The coolant is added to the stack 2 at a coolant inlet 4a supplied, circulated within and then at a coolant outlet 4b dissipated. The coolant circulates outside the stack 2 through a coolant circuit 5 , A coolant pump 21 is used to convey the circulating coolant. During normal operation, the coolant that is inside the stack becomes 2 was heated to a cooler 14 led, where at a heat exchange surface 6c Heat is dissipated in the environment. Then, as in 1 shown, the coolant the intercooler 11 where it is used to cool the incoming air, when this occurs as a result of the compression in the compressor 10 was heated considerably. The surface where the incoming air is cooled, and where the heat exchange in the intercooler 11 takes place as a heat exchange surface 6b shown. The coolant is next to the contact humidifier 12 which is used to humidify the incoming air coming from the intercooler 11 comes. In the contact humidifier 12 Humidification is accomplished by spraying water or steam directly into the incoming air stream and / or onto a heated surface where it evaporates. As in 1 is shown in the coolant circuit 5 inside the contact humidifier 12 a surface 6a and serves as a heated surface for humidification purposes during normal operation and as a heat exchange surface 6a during startup in the present invention.

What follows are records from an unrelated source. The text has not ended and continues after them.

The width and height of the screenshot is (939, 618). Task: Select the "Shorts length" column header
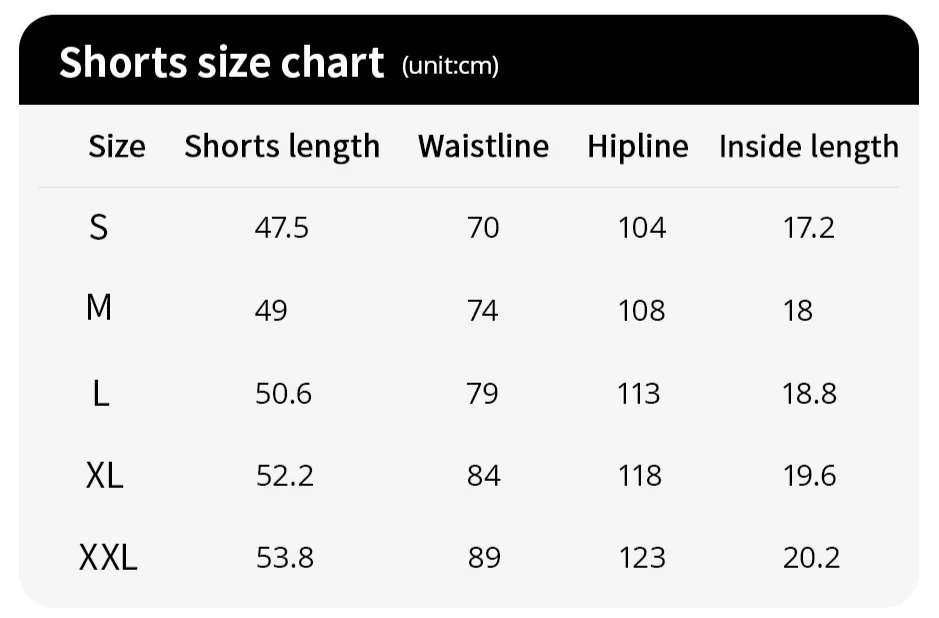(x=282, y=147)
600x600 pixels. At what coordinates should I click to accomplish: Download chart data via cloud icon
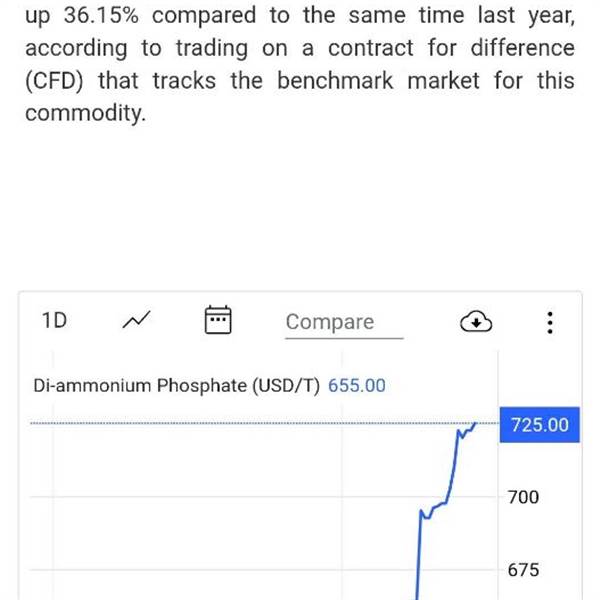476,321
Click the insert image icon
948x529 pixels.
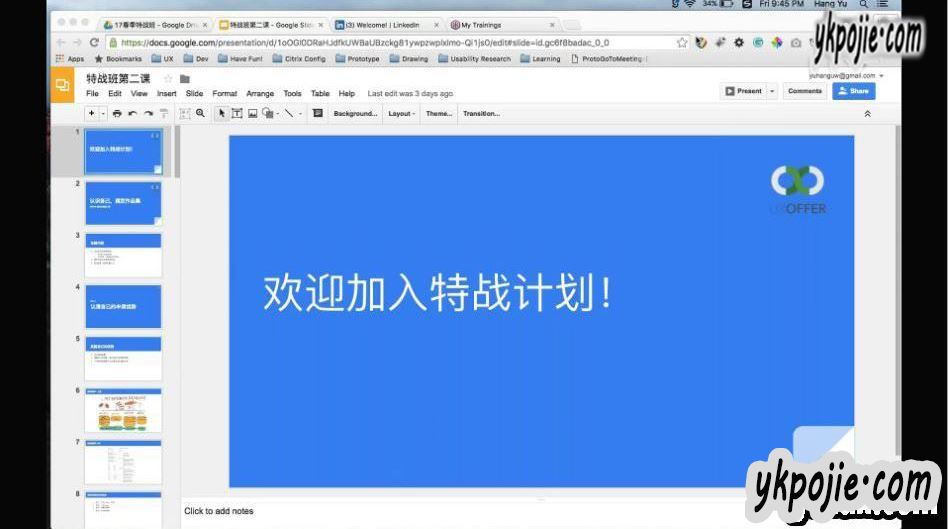(x=253, y=114)
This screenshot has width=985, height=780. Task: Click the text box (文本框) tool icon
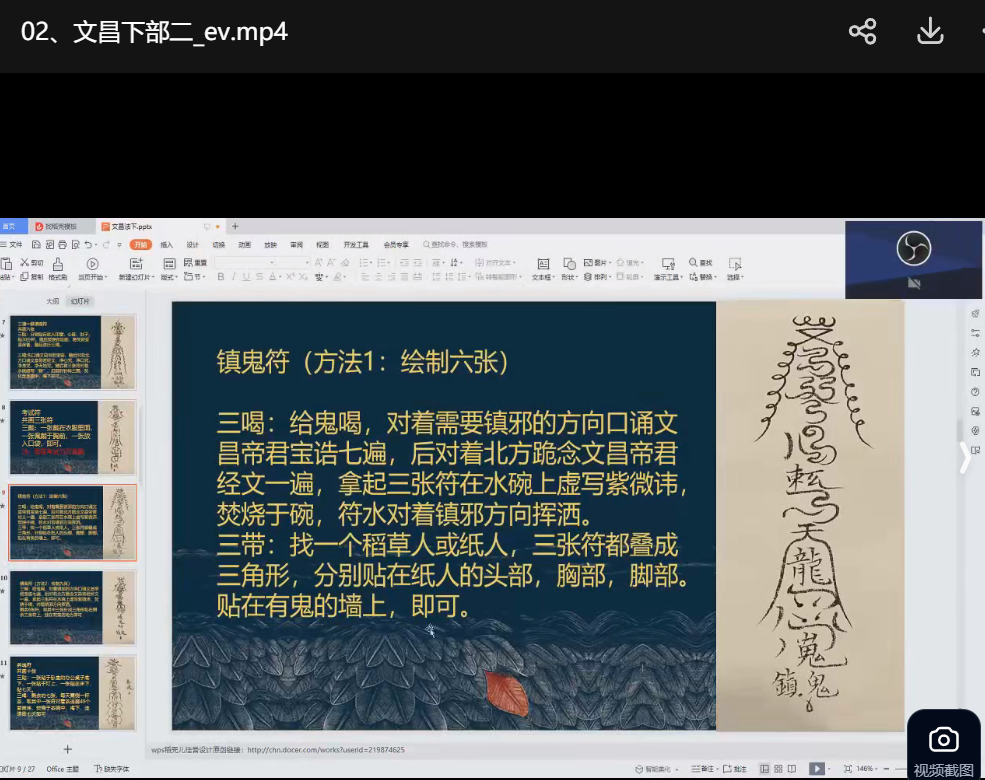(543, 264)
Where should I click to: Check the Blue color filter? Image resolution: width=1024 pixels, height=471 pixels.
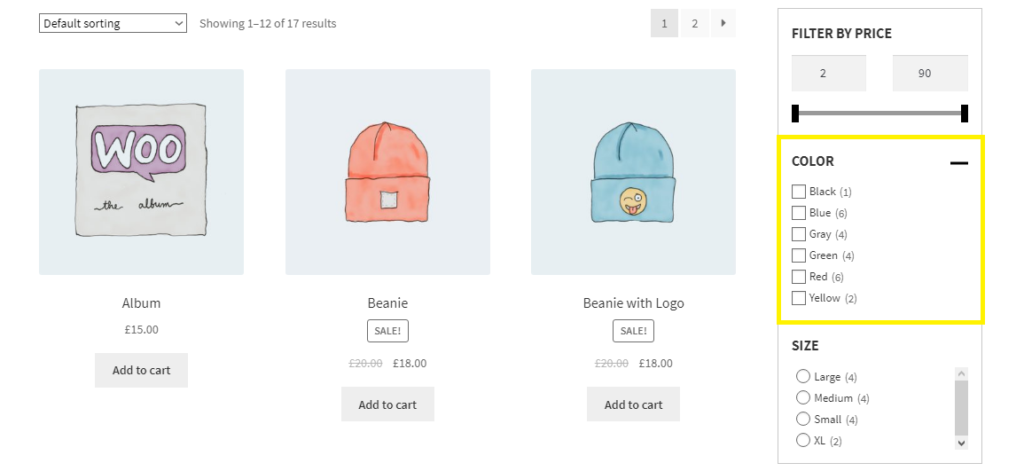tap(798, 213)
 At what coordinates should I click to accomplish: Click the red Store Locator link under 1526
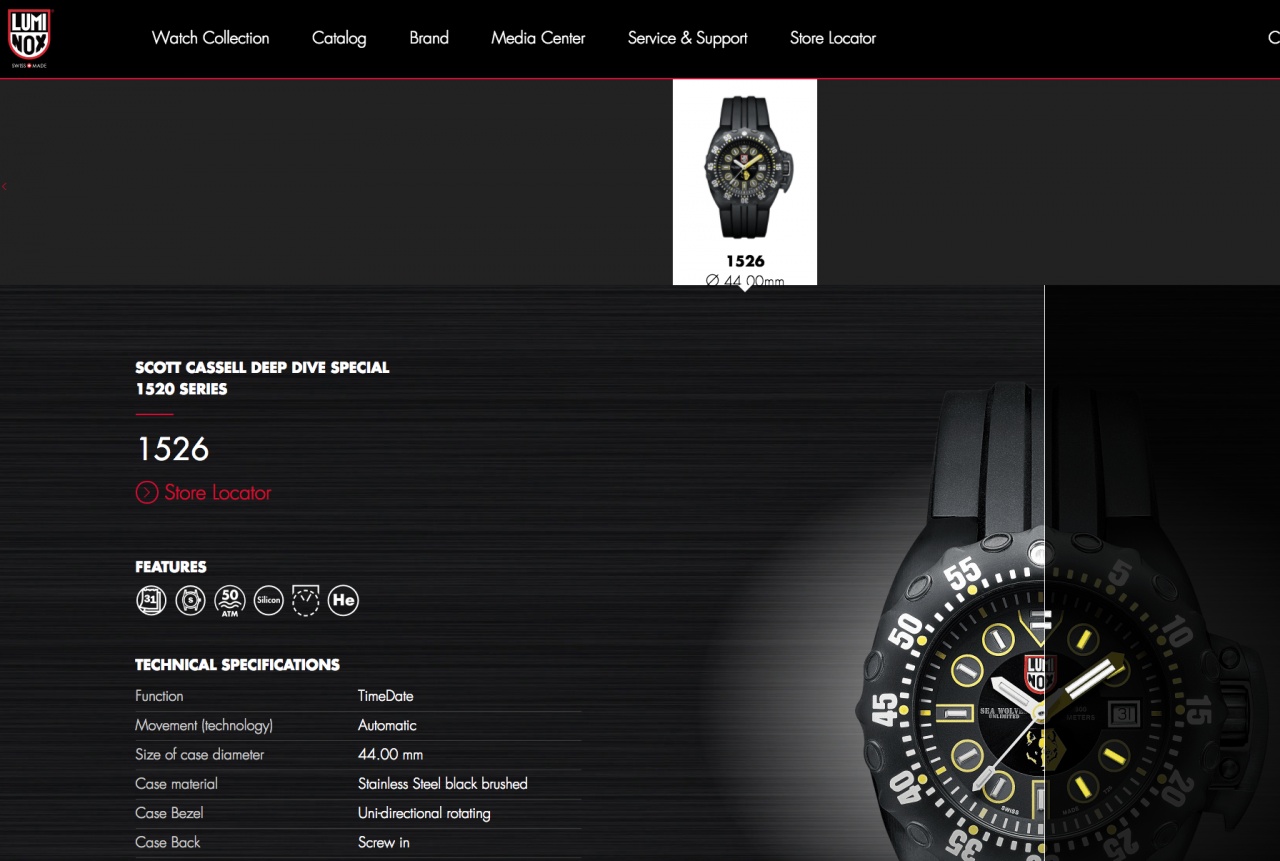pos(218,492)
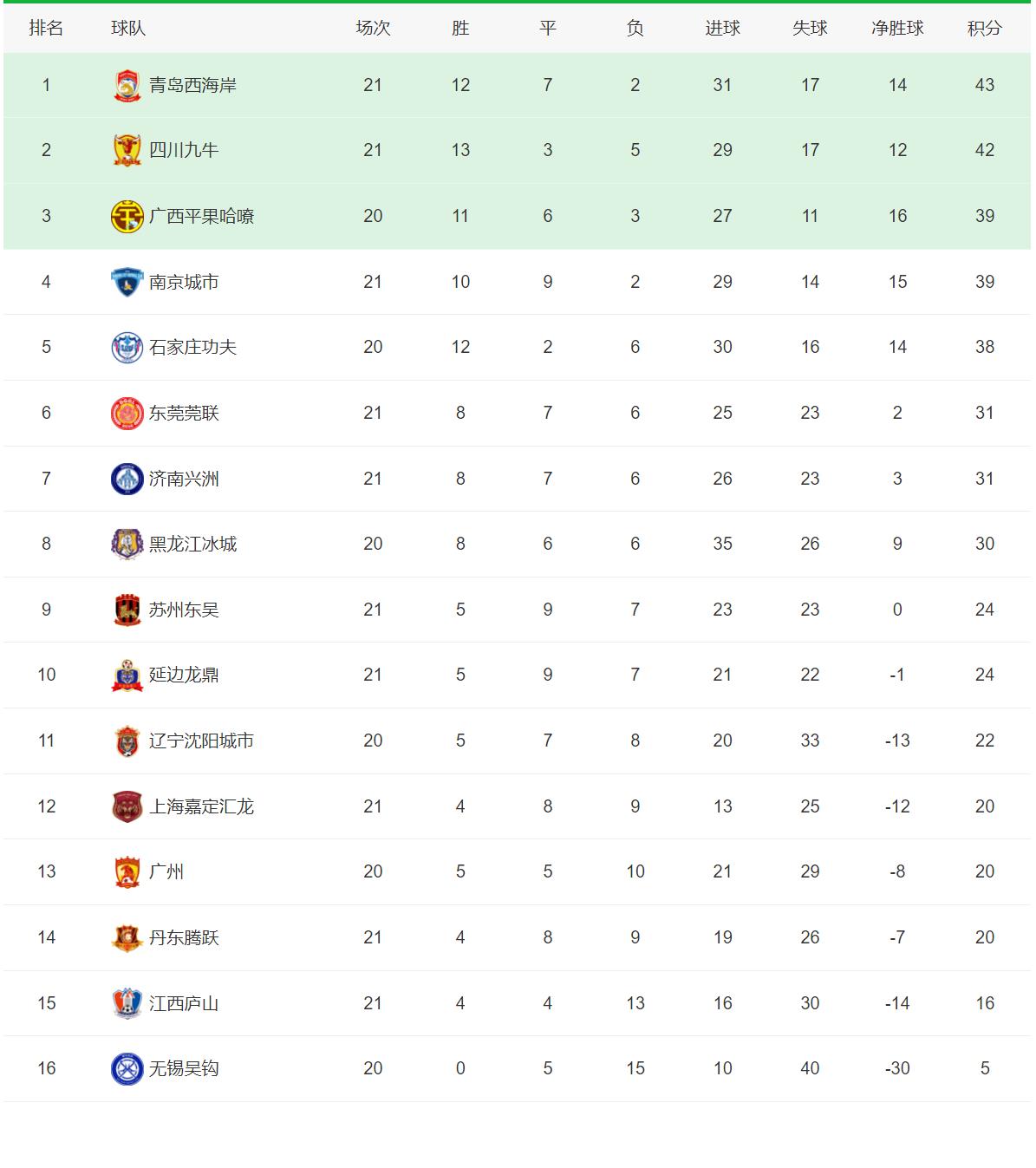The width and height of the screenshot is (1036, 1168).
Task: Click the 南京城市 team crest
Action: coord(127,282)
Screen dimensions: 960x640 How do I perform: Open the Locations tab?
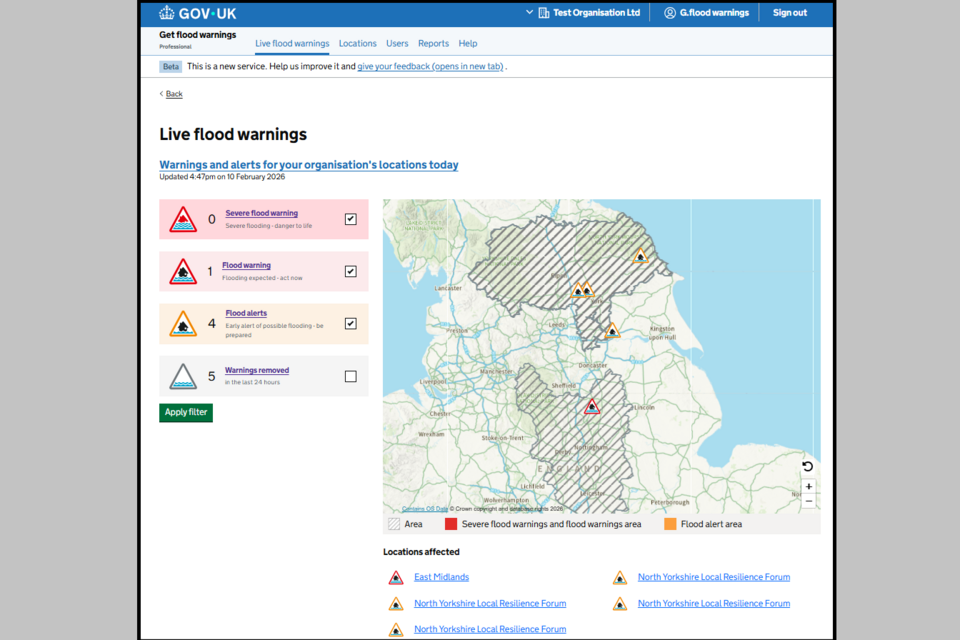[x=357, y=44]
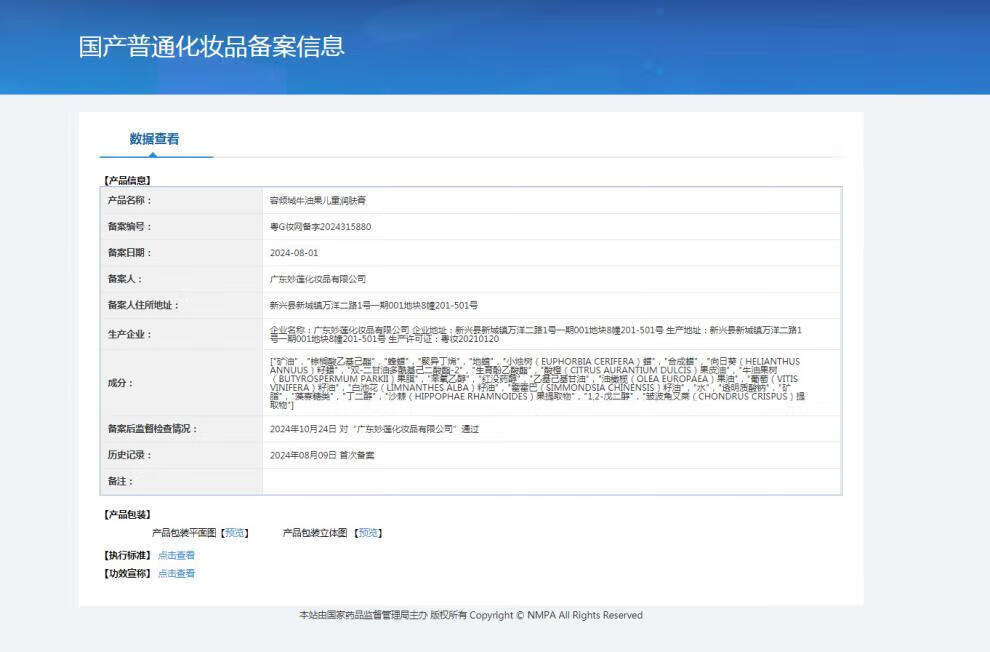Click the 备案后监督检查情况 result dated 2024年10月24日

pos(374,429)
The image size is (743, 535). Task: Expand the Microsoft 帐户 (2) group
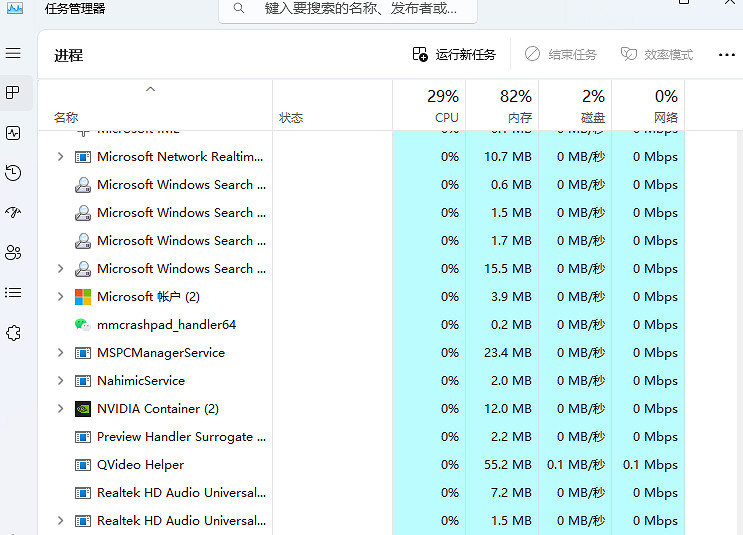[60, 297]
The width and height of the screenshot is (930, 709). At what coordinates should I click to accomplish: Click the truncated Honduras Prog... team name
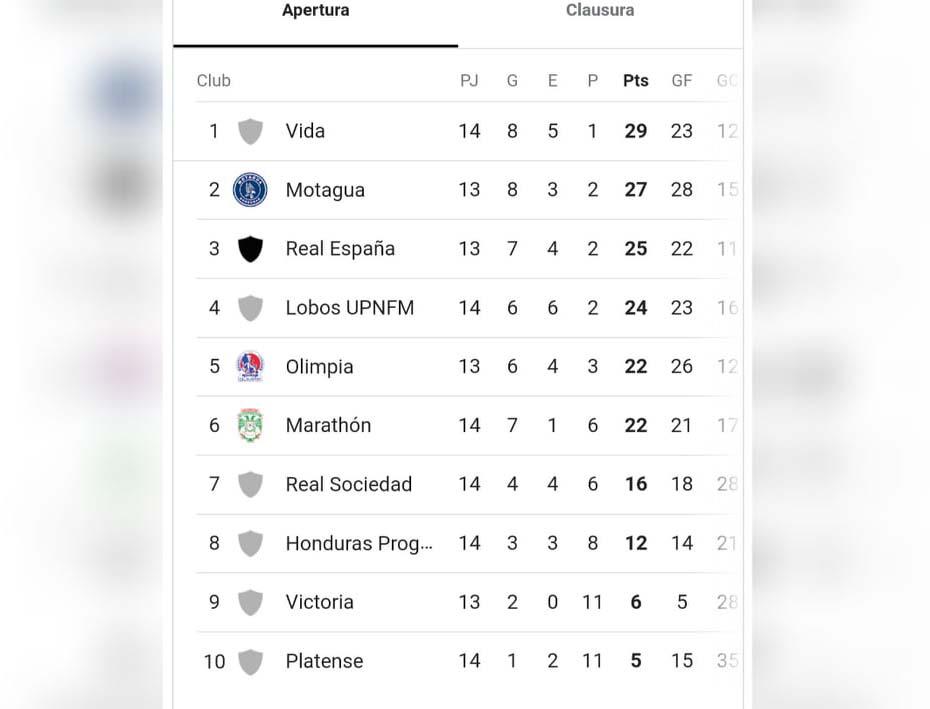(x=359, y=543)
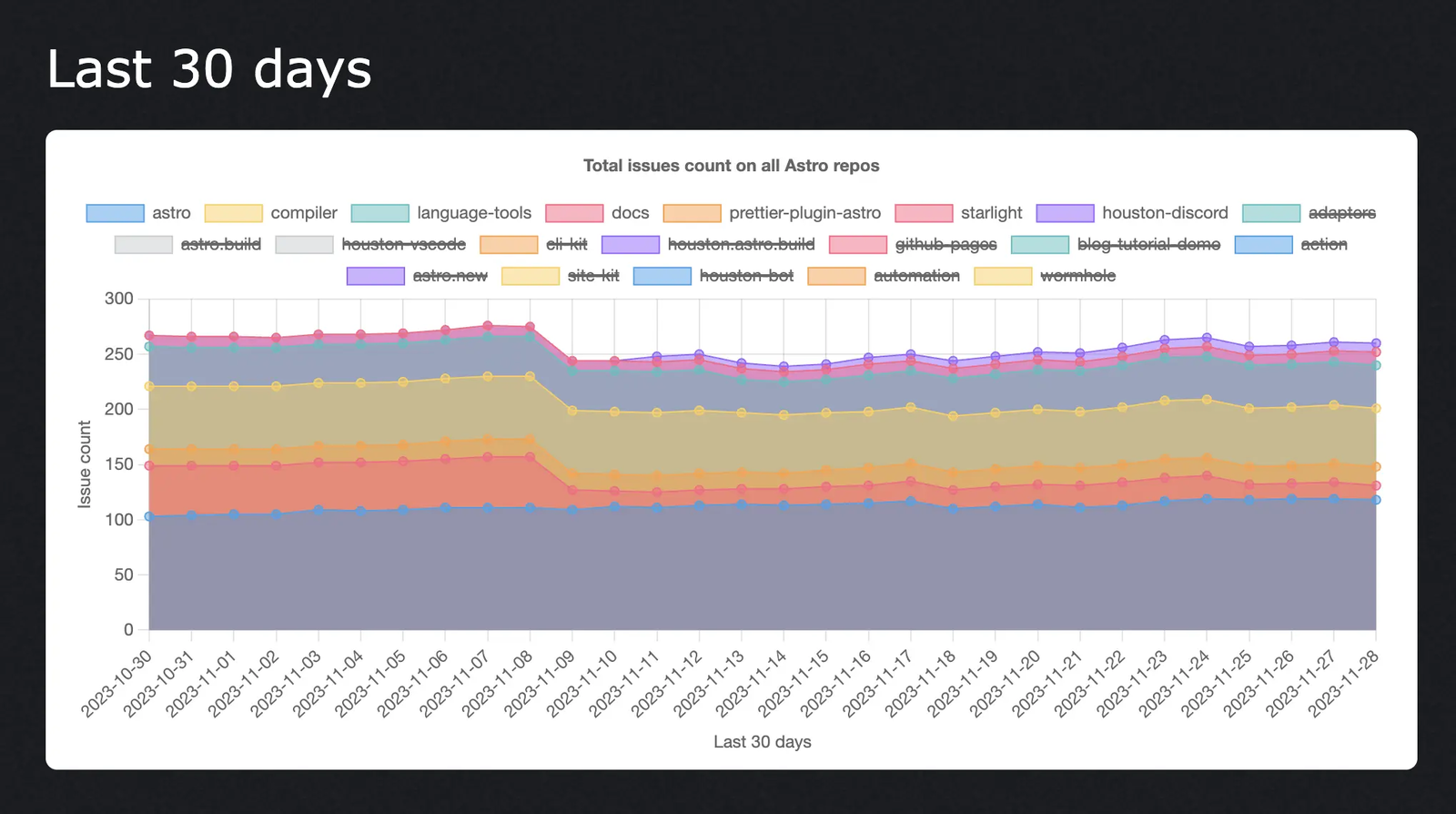Show the blog-tutorial-demo series
The height and width of the screenshot is (814, 1456).
pyautogui.click(x=1040, y=244)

The fuel cell system 1 additionally includes a water spray subsystem 20 which is a thermally insulated container 15 (for example, a vacuum-jacketed container) comprising a supply of water 16 contains, which is kept above the freezing temperature. A spray line 17 is in the container 15 arranged to access the water supply 16 to have. A self-priming pump 22 is in the spray line 17 provided to remove water from the supply 16 to a spray nozzle 18 to pump, which within the contact humidifier 12 is arranged. As shown is the spray nozzle 18 designed to apply water to the heat exchange surface 6a for purposes of booting up the system 1 to spray according to the invention. However, spray water from the spray nozzle can 18 if this is suitably designed, as shown schematically in 1 also shown as moistening water for the contact humidifier 12 during normal operation or in addition to dampening water provided by other means. In addition, there is an electric heater 19 provided, which with the container 15 and the water supply 16 in thermal contact.

During normal operation, the fuel cell stack becomes 2 typically operated at temperatures well above ambient (for example 80 ° C). The coolant pump 21 pumps the antifreeze liquid so that it is in the coolant circuit 5 circulates and dissipates heat, which in the fuel cell stack 2 is produced. This heat is then transferred from the coolant to the environment via the radiator 14 issued. The coolant cooled by the radiator will then be in the intercooler 11 used to remove excess heat (if present as a result of the compression) from the incoming oxidizer air. The coolant, which the intercooler 11 leaves, then enters the contact humidifier 12 one and gets over the heat exchange surface 6a guided. Here, the coolant is used to heat the water which is on the heat exchange surface 6a is sprayed so it helps to vaporize the water and to humidify the incoming oxidant air. After leaving the contact humidifier 12 the coolant is returned to the fuel cell stack 2 guided.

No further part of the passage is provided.